Im Gegensatz dazu ist für Kant ein „praktisches Gesetz“ ein solcher Grundsatz, der den Willen jedes Menschen bestimmen soll.

Aus seinen Überlegungen entwickelte Kant ein Moralgesetz, den „Kategorischen Imperativ“, den er jedoch verschieden formulierte.

„ Handle nur nach derjenigen Maxime, durch die Du zugleich wollen kannst, dass sie ein allgemeines Gesetz werde. “ (Grundlegung zur Metaphysik der Sitten, 1962, S.42) „Kategorisch“ heißt, das Gebot ist unabhängig von den jeweiligen Wünschen und Bedürfnissen, also voraussetzungslos und unter allen Umständen geltend.
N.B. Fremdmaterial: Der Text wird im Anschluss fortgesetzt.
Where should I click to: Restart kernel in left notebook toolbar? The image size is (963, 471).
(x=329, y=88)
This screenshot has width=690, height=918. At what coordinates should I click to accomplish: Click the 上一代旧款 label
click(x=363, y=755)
Nach Kant ist eine Welt, in der jeder nach diesem Leitsatz handelt, eine „mögliche und moralisch erstrebenswerte Welt.“

Dieses Ideal Kants wird durch eine weitere Formulierung des Kategorischen Imperativs hervorgehoben: „ Handle so, dass du die Menschheit... jederzeit zugleich als Zweck, niemals bloßals Mittel brauchst. “ (Grundlegung zur Metaphysik der Sitten, S.52)
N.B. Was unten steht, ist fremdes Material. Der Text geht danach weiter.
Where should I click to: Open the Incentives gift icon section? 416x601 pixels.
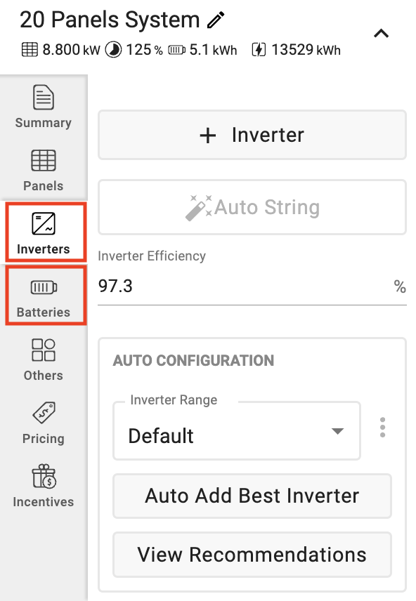44,486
Das moralische Ideal besteht also im Respekt vor den Menschen, denn alle Menschen sind ein Zweck an sich und dürfen deshalb nicht als Mittel zu etwas gebraucht werden.
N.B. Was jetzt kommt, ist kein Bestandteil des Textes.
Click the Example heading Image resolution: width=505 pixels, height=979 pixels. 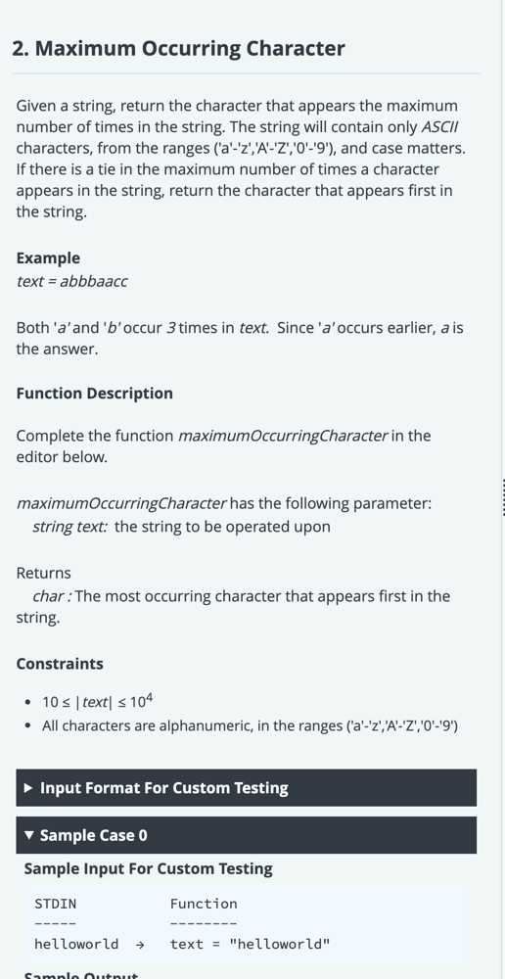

Die dritte Formulierung besagt, dass man so handeln so, „dass der Wille durch seine Maxime sich selbst zugleich als allgemein gesetzgebend betrachten könne.“ (Grundlegung zur Metaphysik der Sitten, S.57)

Zur Anwendung des Kategorischen Imperativs formulierte Kant einige Beispiele, von denen an dieser Stelle eines von mir ausgewählt wurde, was sehr gut dazu dient, Kants Sichtweise zu verdeutlichen:

„ Einer, er durch eine Reihe vonübeln, die bis zur Hoffnungslosigkeit angewachsen ist, einenüberdruss am Leben empfindet, ist noch so weit im Besitz seiner Vernunft, dass er sich selbst fragen kann, ob es auch nicht etwa der Pflicht gegen sich selbst zuwider sei, sich das Leben zu nehmen. Nun versucht er: ob die Maxime seiner Handlung wohl ein allgemeines Naturgesetz werden könne. Seine Maxime aber ist: ich mache es mir aus Selbstliebe zum Prinzip, wenn das Leben bei seiner längeren Frist mehrübel droht, als es Annehmlichkeit verspricht, es mir abzukürzen. Es frägt sich nur noch, ob diese Prinzip der Selbstliebe ein allgemeines Naturgesetz werden könne. Da sieht man aber bald, dass eine Natur, deren Gesetz es wäre, durch dieselbe Empfindung, deren Bestimmung es ist, zur Beförderung des Lebens anzutreiben, das Leben selbst zu zerstören, ihr selbst widersprechen und also nicht als Natur bestehen würde, mithin jene Maxime unmöglich als allgemeines Naturgesetz stattfinden könne, und folglich dem obersten Prinzip aller Pflicht gänzlich widerstreite. “ Im Gegensatz zum Kategorischen Imperativ steht der Hypothetische Imperativ, der an eine Voraussetzung gebunden ist und nur für den Menschen gilt, der ein bestimmtes Ziel hat. Der Satz: „Willst Du ein hohes Alter erreichen, so musst Du Deine Gesundheit erhalten“ gilt eigentlich für jeden Menschen, gilt aber für den Einzelnen nur unter der Bedingung, dass er überhaupt Wert darauf legt, ein hohes Alter zu erreichen.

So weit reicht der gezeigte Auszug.